Questions on the material:
1) On which areas of findings does the fetal alcohol syndrome passage say the diagnosis of FAS is based? List them all.
2) Can you return the wording of the fetal alcohol syndrome passage between "Updated: Aug 25, 2010" and "or behavioral abnormalities).", inclusive, copied word for word?

:: Source passage ::

Fetal Alcohol Syndrome 

  • Author: Keith K Vaux, MD; Chief Editor: Ted Rosenkrantz, MD   more...
 
Updated: Aug 25, 2010
 

Background

Adverse fetal, neonatal, and pediatric effects occur with maternal alcohol consumption during pregnancy. The diagnosis of fetal alcohol syndrome (FAS) is based on findings in the following 3 areas: (1) characteristic facial anomalies (see image below), (2) growth retardation (intrauterine growth restriction and failure to have catch-up growth), and (3) CNS involvement (cognitive impairment, learning disabilities, or behavioral abnormalities).

Facial characteristics of a child with fetal alcohFacial characteristics of a child with fetal alcohol syndrome.

Prenatal exposure to alcohol is associated with a variable spectrum of effects referred to as fetal alcohol spectrum disorders (FASD), with fetal alcohol syndrome at the most severe end of that spectrum. Children with fetal alcohol syndrome disorder may have clinically significant CNS involvement but few or no characteristic physical features.

:::
:: Extracted material ::

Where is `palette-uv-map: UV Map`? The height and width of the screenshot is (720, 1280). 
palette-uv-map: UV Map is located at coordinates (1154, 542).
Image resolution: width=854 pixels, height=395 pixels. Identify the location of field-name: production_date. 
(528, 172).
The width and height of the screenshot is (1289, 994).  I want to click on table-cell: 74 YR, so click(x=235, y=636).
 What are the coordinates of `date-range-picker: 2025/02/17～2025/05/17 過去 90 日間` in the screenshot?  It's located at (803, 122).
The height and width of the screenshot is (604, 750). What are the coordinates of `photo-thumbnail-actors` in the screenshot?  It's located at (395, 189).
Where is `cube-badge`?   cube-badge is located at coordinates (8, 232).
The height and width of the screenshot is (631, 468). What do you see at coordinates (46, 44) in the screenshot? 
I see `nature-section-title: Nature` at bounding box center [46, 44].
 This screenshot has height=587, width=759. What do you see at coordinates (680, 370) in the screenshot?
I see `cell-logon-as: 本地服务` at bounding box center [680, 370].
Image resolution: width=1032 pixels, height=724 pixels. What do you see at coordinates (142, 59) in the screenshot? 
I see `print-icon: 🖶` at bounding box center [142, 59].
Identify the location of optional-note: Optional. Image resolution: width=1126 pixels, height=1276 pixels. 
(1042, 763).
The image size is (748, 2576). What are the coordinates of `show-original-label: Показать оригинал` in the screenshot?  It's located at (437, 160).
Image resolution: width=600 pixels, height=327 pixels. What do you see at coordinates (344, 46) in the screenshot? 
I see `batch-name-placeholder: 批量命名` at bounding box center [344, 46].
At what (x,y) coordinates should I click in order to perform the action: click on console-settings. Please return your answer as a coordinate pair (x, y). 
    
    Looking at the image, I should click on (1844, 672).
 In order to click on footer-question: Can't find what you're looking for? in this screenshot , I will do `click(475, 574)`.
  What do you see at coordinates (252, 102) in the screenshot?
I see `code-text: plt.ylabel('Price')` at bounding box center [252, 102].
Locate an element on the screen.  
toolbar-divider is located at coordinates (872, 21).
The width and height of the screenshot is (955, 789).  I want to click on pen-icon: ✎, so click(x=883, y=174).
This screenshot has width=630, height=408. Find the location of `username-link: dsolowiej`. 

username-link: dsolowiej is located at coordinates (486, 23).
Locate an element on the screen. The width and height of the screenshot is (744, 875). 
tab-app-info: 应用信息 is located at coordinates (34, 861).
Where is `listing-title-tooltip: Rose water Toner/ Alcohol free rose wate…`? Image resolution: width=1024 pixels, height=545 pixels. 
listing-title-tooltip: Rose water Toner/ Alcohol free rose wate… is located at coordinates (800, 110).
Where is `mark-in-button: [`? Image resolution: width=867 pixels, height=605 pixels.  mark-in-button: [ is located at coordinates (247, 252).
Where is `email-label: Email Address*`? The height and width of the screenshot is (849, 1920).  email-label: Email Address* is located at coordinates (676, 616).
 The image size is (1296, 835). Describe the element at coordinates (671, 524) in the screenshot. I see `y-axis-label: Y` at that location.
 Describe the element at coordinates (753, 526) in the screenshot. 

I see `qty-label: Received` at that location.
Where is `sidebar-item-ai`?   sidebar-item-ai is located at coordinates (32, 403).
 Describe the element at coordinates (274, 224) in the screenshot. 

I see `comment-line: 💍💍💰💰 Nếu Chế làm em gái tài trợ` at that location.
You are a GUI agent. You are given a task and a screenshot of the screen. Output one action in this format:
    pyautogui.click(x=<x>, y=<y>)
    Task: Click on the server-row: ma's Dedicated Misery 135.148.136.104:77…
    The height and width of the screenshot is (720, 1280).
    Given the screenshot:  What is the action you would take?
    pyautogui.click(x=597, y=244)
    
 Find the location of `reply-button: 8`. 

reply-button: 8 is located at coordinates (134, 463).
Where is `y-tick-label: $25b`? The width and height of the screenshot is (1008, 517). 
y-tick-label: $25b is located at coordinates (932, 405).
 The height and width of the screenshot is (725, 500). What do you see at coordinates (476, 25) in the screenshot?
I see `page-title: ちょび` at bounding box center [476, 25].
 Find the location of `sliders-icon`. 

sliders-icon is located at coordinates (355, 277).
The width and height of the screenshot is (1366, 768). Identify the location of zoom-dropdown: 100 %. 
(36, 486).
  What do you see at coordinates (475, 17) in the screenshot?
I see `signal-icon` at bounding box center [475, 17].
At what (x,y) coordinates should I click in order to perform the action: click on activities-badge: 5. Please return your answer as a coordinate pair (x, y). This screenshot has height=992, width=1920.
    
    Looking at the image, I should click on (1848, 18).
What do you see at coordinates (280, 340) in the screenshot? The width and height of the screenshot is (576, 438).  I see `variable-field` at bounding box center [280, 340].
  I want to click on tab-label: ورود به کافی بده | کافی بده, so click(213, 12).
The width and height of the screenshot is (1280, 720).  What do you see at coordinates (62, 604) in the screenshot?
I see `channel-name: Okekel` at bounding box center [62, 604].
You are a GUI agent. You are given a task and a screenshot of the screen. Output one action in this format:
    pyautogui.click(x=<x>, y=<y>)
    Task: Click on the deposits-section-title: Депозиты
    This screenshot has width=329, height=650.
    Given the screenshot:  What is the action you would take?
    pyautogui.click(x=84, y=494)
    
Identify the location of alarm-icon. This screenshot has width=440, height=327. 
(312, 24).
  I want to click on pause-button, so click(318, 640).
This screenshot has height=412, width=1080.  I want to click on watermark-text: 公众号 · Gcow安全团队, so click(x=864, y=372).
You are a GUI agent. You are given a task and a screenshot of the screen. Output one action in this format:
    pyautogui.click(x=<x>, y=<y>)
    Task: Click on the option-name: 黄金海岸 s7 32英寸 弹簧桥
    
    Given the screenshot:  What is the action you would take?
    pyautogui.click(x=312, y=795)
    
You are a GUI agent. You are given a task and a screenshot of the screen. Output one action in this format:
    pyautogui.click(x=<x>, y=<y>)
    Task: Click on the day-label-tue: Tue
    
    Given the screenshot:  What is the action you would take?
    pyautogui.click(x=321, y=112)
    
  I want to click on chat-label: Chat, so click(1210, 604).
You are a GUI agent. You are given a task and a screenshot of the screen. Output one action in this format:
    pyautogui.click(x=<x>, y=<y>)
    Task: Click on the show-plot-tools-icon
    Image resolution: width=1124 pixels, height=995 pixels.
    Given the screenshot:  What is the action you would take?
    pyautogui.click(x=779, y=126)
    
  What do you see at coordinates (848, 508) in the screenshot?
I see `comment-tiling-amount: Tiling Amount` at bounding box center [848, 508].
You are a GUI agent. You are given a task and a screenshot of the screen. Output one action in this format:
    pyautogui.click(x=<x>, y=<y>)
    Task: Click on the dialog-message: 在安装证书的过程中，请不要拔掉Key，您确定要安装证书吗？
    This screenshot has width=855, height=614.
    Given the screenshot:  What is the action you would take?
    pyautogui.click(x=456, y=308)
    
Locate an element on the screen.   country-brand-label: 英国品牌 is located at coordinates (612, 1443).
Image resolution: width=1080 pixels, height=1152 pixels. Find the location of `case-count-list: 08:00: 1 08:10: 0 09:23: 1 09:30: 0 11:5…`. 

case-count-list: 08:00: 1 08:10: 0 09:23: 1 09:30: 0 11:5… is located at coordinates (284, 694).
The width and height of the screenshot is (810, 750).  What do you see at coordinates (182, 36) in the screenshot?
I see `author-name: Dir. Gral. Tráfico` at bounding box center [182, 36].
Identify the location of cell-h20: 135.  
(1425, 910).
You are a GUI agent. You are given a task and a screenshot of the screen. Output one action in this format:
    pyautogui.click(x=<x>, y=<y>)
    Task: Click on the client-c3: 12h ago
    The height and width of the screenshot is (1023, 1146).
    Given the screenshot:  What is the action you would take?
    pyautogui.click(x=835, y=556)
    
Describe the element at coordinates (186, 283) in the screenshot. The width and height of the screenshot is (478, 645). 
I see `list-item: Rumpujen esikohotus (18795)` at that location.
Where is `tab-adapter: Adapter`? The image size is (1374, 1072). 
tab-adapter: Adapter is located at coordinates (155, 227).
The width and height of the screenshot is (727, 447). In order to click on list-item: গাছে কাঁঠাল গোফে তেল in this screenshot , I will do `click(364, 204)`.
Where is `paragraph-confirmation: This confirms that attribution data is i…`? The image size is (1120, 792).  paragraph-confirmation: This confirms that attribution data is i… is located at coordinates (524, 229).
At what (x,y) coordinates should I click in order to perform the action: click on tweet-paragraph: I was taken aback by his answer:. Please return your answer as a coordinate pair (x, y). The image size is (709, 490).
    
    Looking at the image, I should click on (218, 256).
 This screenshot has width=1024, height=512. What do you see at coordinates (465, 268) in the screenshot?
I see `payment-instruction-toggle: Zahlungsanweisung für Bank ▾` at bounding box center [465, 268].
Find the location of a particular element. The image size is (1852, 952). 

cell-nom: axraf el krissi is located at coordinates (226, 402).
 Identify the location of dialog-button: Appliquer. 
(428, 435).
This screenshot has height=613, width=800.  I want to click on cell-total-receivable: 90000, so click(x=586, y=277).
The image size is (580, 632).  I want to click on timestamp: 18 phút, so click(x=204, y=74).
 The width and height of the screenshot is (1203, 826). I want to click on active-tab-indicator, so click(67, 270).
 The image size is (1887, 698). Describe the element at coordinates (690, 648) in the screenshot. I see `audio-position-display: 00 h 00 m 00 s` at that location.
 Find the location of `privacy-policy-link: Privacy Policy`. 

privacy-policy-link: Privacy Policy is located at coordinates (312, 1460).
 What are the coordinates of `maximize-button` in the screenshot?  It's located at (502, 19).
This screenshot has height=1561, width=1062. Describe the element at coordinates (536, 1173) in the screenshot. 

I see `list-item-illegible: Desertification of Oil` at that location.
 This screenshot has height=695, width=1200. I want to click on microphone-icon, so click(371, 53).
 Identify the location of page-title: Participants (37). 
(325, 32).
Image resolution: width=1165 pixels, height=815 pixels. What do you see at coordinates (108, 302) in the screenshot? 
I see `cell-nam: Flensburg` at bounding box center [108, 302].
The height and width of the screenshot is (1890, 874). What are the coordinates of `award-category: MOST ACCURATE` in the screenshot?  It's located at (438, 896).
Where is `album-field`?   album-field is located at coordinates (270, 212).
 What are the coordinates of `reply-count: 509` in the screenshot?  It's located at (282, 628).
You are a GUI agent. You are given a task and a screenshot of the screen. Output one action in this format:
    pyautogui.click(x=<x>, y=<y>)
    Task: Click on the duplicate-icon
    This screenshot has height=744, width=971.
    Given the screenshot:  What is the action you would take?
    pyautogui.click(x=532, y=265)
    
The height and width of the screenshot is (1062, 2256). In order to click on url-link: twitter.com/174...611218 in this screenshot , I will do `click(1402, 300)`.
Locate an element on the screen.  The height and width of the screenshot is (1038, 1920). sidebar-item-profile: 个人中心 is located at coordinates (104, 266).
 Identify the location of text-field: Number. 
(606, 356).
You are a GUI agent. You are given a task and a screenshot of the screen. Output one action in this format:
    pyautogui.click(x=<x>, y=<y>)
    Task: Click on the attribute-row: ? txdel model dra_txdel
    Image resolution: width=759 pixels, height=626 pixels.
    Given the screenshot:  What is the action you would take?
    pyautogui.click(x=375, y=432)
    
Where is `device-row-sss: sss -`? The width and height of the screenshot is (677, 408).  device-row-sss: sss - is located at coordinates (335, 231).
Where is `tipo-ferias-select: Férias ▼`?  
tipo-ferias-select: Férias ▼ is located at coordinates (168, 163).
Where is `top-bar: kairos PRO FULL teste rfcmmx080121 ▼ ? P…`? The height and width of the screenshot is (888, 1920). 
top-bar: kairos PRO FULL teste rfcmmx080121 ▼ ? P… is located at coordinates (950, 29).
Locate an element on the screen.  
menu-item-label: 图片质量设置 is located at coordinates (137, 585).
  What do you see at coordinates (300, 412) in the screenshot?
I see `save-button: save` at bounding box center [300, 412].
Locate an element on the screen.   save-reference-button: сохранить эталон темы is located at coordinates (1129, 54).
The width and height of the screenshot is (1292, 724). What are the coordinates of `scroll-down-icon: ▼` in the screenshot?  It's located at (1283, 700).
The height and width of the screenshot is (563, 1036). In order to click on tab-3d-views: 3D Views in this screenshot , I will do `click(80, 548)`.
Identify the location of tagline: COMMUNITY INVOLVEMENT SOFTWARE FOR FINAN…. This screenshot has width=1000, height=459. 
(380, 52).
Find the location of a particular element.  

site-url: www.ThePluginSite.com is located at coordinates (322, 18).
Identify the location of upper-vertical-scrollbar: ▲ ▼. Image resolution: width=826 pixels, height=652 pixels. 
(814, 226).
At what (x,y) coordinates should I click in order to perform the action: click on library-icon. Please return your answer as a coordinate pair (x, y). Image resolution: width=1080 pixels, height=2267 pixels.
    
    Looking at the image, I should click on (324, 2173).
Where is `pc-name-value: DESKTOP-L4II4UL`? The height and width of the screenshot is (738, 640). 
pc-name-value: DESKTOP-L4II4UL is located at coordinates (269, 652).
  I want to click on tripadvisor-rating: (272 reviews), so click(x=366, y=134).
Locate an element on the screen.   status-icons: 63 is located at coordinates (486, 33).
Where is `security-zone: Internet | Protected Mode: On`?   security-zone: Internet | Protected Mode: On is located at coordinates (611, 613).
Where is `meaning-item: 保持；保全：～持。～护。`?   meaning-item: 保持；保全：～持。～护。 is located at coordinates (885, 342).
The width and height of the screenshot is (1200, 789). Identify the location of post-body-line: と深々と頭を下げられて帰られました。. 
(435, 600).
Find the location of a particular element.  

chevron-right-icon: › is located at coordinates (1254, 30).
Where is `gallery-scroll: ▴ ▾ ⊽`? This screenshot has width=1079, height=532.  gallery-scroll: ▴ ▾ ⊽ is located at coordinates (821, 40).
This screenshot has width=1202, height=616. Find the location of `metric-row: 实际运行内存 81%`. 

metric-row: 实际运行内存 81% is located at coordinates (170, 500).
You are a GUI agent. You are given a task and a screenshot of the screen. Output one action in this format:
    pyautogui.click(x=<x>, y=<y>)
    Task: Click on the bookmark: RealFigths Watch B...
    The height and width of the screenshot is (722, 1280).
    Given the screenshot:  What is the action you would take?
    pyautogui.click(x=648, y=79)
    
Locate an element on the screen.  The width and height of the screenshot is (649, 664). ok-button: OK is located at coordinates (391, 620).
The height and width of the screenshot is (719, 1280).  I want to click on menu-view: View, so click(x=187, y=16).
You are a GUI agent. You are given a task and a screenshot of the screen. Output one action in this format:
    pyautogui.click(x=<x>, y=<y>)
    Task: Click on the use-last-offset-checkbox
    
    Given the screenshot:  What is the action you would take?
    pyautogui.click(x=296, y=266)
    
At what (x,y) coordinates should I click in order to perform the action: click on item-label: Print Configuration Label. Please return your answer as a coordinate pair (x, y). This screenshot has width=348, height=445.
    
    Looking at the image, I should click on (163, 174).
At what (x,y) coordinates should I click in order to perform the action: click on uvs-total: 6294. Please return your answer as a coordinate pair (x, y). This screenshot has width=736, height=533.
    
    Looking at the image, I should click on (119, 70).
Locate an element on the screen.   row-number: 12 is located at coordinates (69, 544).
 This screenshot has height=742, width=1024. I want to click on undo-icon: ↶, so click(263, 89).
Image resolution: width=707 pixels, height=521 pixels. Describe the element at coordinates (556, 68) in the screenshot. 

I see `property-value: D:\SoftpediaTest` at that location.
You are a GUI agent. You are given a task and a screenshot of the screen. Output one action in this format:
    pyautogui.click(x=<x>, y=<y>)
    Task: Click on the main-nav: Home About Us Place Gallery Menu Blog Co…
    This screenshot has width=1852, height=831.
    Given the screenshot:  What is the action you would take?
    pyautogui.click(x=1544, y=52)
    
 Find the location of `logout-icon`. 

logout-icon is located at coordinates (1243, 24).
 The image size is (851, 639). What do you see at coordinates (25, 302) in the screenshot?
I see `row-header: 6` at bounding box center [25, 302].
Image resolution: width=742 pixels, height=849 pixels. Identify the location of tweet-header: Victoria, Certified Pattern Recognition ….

:::

Replies:
1)
1. Characteristic facial anomalies
2. Growth retardation (intrauterine growth restriction and failure to have catch-up growth)
3. CNS involvement (cognitive impairment, learning disabilities, or behavioral abnormalities)

2)
Updated: Aug 25, 2010
 

Background

Adverse fetal, neonatal, and pediatric effects occur with maternal alcohol consumption during pregnancy. The diagnosis of fetal alcohol syndrome (FAS) is based on findings in the following 3 areas: (1) characteristic facial anomalies (see image below), (2) growth retardation (intrauterine growth restriction and failure to have catch-up growth), and (3) CNS involvement (cognitive impairment, learning disabilities, or behavioral abnormalities).